━━━━━ Exercise materials

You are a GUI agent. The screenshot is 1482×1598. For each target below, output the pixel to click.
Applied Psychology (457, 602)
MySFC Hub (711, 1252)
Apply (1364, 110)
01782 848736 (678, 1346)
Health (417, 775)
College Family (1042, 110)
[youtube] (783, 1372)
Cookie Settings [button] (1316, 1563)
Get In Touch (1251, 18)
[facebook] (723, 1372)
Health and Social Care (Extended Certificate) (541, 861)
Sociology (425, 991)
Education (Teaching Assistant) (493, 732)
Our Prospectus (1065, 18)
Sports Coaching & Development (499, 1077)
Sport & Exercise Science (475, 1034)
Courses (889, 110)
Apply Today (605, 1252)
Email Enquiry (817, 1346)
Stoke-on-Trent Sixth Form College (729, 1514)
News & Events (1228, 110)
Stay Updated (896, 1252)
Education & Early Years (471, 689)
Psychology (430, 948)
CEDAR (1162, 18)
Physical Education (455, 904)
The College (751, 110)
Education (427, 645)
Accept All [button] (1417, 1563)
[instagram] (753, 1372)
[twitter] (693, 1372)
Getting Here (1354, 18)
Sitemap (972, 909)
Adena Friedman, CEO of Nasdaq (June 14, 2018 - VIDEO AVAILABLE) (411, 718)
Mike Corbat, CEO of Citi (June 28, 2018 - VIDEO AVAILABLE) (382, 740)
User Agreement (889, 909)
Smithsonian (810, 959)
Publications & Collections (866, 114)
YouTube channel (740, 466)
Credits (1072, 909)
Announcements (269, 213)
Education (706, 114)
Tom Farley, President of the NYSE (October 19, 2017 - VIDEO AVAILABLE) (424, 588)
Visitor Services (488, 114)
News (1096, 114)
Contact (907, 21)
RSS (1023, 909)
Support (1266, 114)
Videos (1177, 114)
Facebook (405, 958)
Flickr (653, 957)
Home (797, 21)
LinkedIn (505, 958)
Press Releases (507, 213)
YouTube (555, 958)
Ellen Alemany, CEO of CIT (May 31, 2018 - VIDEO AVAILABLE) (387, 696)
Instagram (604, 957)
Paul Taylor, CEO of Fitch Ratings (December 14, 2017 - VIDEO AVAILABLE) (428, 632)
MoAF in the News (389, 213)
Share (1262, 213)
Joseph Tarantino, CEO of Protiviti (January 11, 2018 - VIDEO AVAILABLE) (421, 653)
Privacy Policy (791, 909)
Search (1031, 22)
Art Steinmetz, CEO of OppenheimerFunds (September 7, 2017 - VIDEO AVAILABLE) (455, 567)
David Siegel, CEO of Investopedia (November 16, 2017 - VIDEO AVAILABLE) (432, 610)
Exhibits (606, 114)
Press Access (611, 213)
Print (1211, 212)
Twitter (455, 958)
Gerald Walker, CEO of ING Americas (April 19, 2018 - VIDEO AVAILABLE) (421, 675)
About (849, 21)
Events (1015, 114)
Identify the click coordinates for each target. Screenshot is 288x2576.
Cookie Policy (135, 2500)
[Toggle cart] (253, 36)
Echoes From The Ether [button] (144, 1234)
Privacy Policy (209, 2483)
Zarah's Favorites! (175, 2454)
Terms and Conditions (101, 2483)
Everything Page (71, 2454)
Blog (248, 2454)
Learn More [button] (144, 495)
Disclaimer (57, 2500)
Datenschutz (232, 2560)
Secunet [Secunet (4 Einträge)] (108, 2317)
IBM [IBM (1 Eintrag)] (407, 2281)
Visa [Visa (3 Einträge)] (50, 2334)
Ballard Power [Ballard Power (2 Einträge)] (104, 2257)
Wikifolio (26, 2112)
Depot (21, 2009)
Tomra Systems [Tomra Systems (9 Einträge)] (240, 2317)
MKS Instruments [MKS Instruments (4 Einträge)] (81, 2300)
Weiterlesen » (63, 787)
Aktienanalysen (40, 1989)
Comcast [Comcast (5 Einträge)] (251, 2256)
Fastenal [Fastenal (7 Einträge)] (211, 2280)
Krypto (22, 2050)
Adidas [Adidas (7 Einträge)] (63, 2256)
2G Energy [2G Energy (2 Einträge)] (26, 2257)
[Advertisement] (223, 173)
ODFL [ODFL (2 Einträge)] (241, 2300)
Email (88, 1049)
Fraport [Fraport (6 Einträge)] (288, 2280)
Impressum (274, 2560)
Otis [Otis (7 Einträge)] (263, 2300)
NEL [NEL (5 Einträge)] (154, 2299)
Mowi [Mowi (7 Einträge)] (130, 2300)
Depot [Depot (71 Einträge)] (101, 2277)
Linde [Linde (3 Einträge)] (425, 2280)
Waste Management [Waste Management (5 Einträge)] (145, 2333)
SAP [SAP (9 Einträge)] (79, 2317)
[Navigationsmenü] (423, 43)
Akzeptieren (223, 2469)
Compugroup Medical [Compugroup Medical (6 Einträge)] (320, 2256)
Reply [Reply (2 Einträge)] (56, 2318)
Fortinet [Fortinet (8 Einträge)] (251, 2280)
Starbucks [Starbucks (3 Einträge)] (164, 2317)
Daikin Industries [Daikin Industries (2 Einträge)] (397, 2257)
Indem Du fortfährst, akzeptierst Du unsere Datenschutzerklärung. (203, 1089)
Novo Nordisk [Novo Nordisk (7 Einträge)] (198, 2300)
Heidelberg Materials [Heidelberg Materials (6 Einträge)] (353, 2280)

━━━━━━━━━━

Exercise goal: Rewrite the entries from the line with "MoAF in the News (389, 213)" up to and including the line with "Exhibits (606, 114)", swapping "Privacy Policy" for "Privacy Statement" and leaving everything else unchanged.

The response:
MoAF in the News (389, 213)
Share (1262, 213)
Joseph Tarantino, CEO of Protiviti (January 11, 2018 - VIDEO AVAILABLE) (421, 653)
Privacy Statement (791, 909)
Search (1031, 22)
Art Steinmetz, CEO of OppenheimerFunds (September 7, 2017 - VIDEO AVAILABLE) (455, 567)
David Siegel, CEO of Investopedia (November 16, 2017 - VIDEO AVAILABLE) (432, 610)
Exhibits (606, 114)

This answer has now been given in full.